* WHAT YOU WILL DO *
Return every line of the records below unchanged, and leave the pictures out.

======== RECORDS SHOWN ========

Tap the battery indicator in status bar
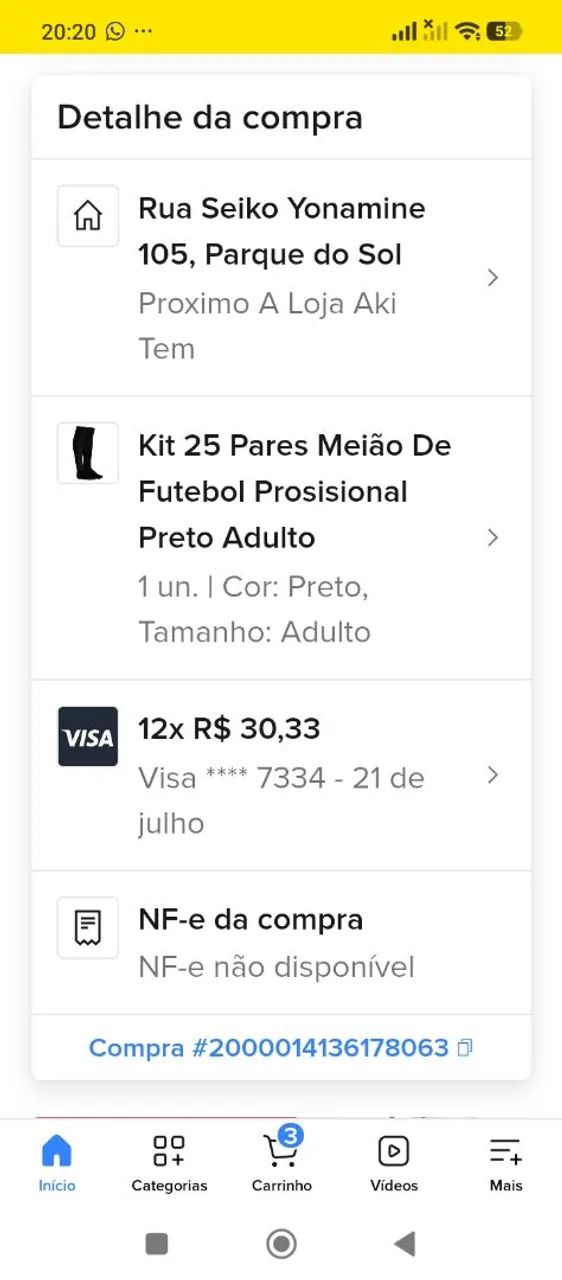 (505, 31)
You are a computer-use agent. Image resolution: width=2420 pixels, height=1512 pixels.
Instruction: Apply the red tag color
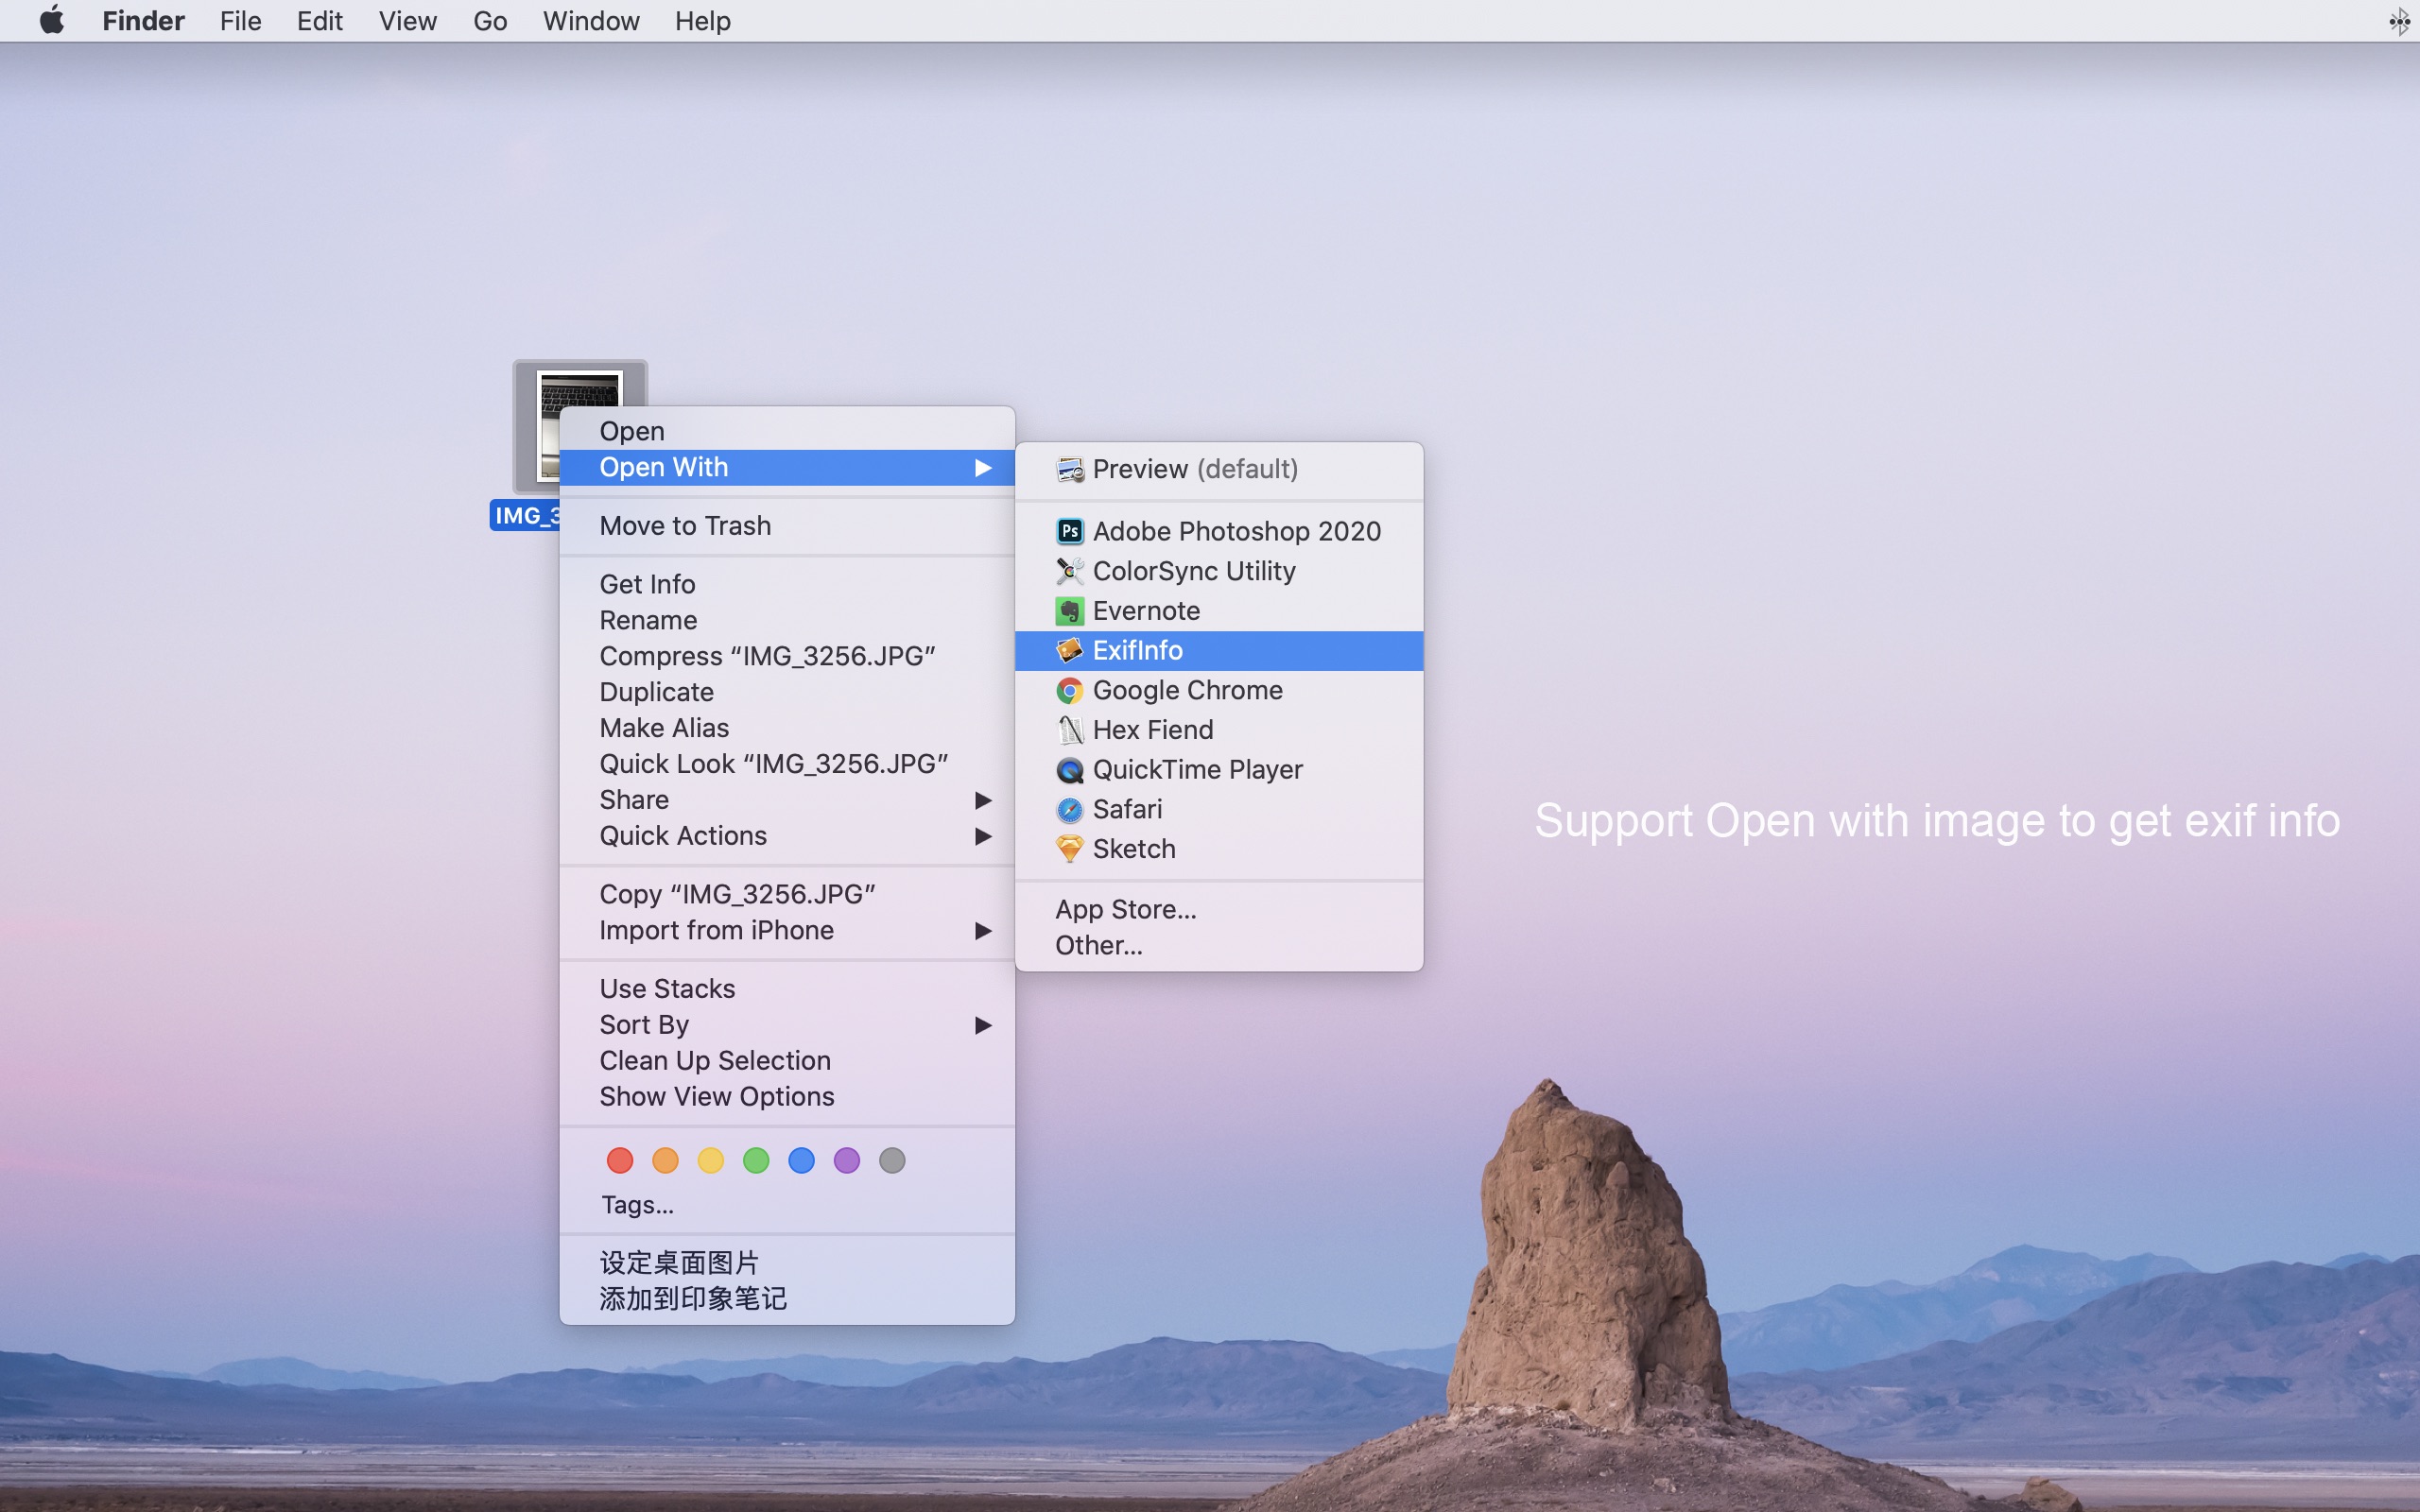[620, 1160]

========

* COMPLETE RESPONSE *
Tap the battery indicator in status bar
 (505, 31)
You are a computer-use agent. Image resolution: width=2420 pixels, height=1512 pixels.
Instruction: Apply the red tag color
[620, 1160]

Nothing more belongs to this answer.